• THINGS TO DO:
1 - Return, word for word, the stretch of the Tekedia Capital profile that begins at the words "After graduation, he" and stops after "capture massive value.".
2 - Write the next part of the piece on Professor Ekekwe and Tekedia Capital, picking up right after its final sentence.

• DOCUMENT EXTRACT:
——
After graduation, he worked at various companies, including Diamond Bank and the Nigerian National Petroleum Corporation (NNPC) before moving to the US where he obtained a PhD in electrical and electronics engineering from Johns Hopkins University. Subsequently, he taught at Carnegie Mellon University before founding companies operating in the technology space. 

In December 2020, Professor Ekekwe published an article on the Tekedia website, which he titled, “Fintechnolization of Platforms – Expect this Redesign in Startups.” In the article, he argued that every digital platform would have to offer a financial service at some point if it must capture massive value.

In January 2021, he launched Tekedia Capital, an investment syndicate that allows individuals to invest in companies operating largely in Africa. 

“When I made that postulation, I thought, ‘if I have written this, how do I demonstrate that I’m walking the talk?’ So, that is how I started thinking about building our fintech solution within our ecosystem since, to a large extent, we have a couple of thousands of people here. That was how Tekedia Capital came about.”

Starting Tekedia Capital was not just about making money though. It was also driven by a desire to support a generation of African entrepreneurs. 

“I will say, to a large extent, that I am optimistic about this Cambrian moment of entrepreneurial capitalism in Africa. That this is the time to build the architecture for the new African future and having the right capital will make sure that the entrepreneurs will be successful in doing that.”
——
• DATA SECTION:

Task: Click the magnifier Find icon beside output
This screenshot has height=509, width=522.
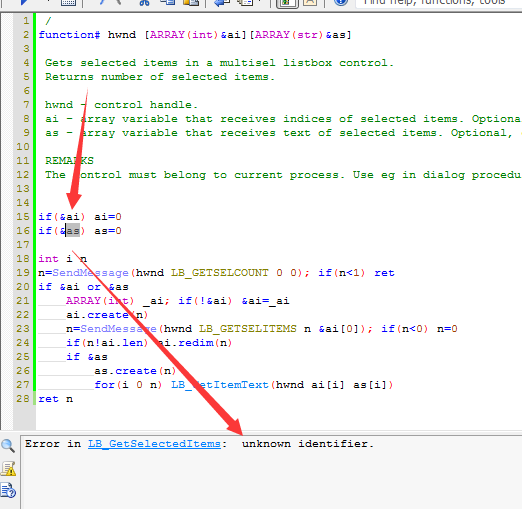Action: pyautogui.click(x=8, y=446)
——
• OUTPUTS FOR THE TASKS:
1 -
After graduation, he worked at various companies, including Diamond Bank and the Nigerian National Petroleum Corporation (NNPC) before moving to the US where he obtained a PhD in electrical and electronics engineering from Johns Hopkins University. Subsequently, he taught at Carnegie Mellon University before founding companies operating in the technology space. 

In December 2020, Professor Ekekwe published an article on the Tekedia website, which he titled, “Fintechnolization of Platforms – Expect this Redesign in Startups.” In the article, he argued that every digital platform would have to offer a financial service at some point if it must capture massive value.

2 -
Ekekwe is quick to point out that Tekedia Capital is not a VC fund but an investment syndicate. On the reason for choosing this model, he points out that becoming a VC fund increases ticket sizes and could result in worrying about big exits, adding that investing smaller amounts improves the chance of being bought out by bigger investors at subsequent raises.

With most members of the syndicate being angel investors, this flexibility is key. 

“Most people who are still investing at a personal level want to have that flexibility but VCs may like it to get very big.” 

Even with this, the firm does not invest less than $70,000 in startups, often going as high as $700,000. 

How Tekedia Capital works

With an annual fee of $1,000, or its local equivalent, investors get access to Tekedia Capital’s deal flow for four investment cycles or 12 months in situations where Tekedia Capital does not have up to four investment cycles. 

For investors in the syndicate, the minimum investment in a startup is $10,000 or its local equivalent. In addition to the $1,000 required to gain access, Tekedia Capital charges a 20% carried interest of the invested amount.

Since its launch, the syndicate has invested in up to ten startups, including Y Combinator portfolio company, Mecho Autotech; on-demand helicopter booking startup Vetifly; and online checkout startup, OurPass. Investments in startups are determined by members of the syndicate and not Tekedia Capital.

It operates a lean model with a small team that sources and vets deals before presenting them to the syndicate’s members.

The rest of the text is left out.